Towns Assess Impact Fees on Developers to Fund Infrastructure
If you are buying a home in a new development, your purchase price may reflect fees paid by the developer to fund the paving of the street in front of your house, and other municipal services. The developer may be able to contest such fees, saving you money. Many towns are assessing impact fees on developers to mitigate the additional costs associated with development, considering options for funding new roads, water and sewer facilities, street lighting, schools, and other support structures. Impact fees are typically imposed upon developers or builders at the time the municipality issues a building permit.

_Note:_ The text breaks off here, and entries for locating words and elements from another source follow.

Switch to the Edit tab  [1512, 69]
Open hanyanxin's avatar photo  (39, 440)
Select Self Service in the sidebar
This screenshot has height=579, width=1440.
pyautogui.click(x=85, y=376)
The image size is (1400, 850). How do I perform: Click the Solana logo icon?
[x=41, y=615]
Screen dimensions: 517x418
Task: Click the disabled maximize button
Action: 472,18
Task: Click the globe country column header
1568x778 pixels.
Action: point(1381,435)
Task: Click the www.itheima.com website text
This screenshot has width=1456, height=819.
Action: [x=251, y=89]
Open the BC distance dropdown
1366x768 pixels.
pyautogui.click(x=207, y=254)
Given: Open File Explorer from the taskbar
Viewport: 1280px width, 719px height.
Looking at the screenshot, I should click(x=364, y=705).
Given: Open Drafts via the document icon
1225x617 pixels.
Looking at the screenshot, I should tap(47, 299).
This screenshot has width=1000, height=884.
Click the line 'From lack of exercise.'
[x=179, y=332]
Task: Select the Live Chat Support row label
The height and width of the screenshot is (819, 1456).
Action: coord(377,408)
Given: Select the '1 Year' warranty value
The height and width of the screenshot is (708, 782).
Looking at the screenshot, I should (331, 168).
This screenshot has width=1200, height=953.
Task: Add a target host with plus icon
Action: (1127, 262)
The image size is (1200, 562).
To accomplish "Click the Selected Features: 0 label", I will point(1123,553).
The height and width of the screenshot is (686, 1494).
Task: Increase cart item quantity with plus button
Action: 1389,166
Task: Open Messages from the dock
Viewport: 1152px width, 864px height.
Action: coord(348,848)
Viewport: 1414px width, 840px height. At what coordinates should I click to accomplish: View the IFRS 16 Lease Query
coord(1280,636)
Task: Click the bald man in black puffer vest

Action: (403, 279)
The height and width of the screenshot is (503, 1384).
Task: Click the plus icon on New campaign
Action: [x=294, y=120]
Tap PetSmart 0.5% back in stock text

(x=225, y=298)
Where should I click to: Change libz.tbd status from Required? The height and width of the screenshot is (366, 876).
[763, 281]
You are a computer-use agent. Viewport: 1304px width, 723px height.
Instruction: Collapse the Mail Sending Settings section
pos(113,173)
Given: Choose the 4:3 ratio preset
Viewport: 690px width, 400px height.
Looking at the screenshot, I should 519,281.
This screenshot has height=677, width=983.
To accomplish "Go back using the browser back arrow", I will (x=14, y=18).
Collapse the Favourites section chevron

The fees are then used to finance needed capital improvements and the expansion of existing facilities. In Massachusetts, Home Rule authority under the state constitution as well as state statutes provide the basis for cities and towns to assess fees in connection with the provision of municipal services. Impact fees to pay for such civic enhancements have been held constitutionally valid.
Courts Scrutinize Who Benefits from Impact Fees
Pursuant to Emerson College v. City of Boston, Massachusetts courts apply an impact fee analysis that limits the ability of municipalities to allocate the public infrastructure costs associated with new residential development. In that case, on appeal from a property owner’s protest at being charged a fee by the City of Boston for enhanced fire protection, the Supreme Judicial Court of Massachusetts struck down the impact fee, ruling that it was not voluntary and provided no particularized benefit to the payer of the fee. In the 20 years since Emerson College, Massachusetts courts have continued to strike down these fees.
In the case of Greater Franklin Developers Association v. Town of Franklin, the Appeals Court considered the developers’ challenge to a “school impact fee” charged to them when they applied for permits to start construction on a new residential project. The Town of Franklin asked the court to find that the need for additional classroom space was directly related to projected growth. The court declined to do so, finding instead that the Town’s argument failed the Emerson College test, since the “benefit of expanded school facilities is not particularized to the fee payers” but enhances “the entire community.”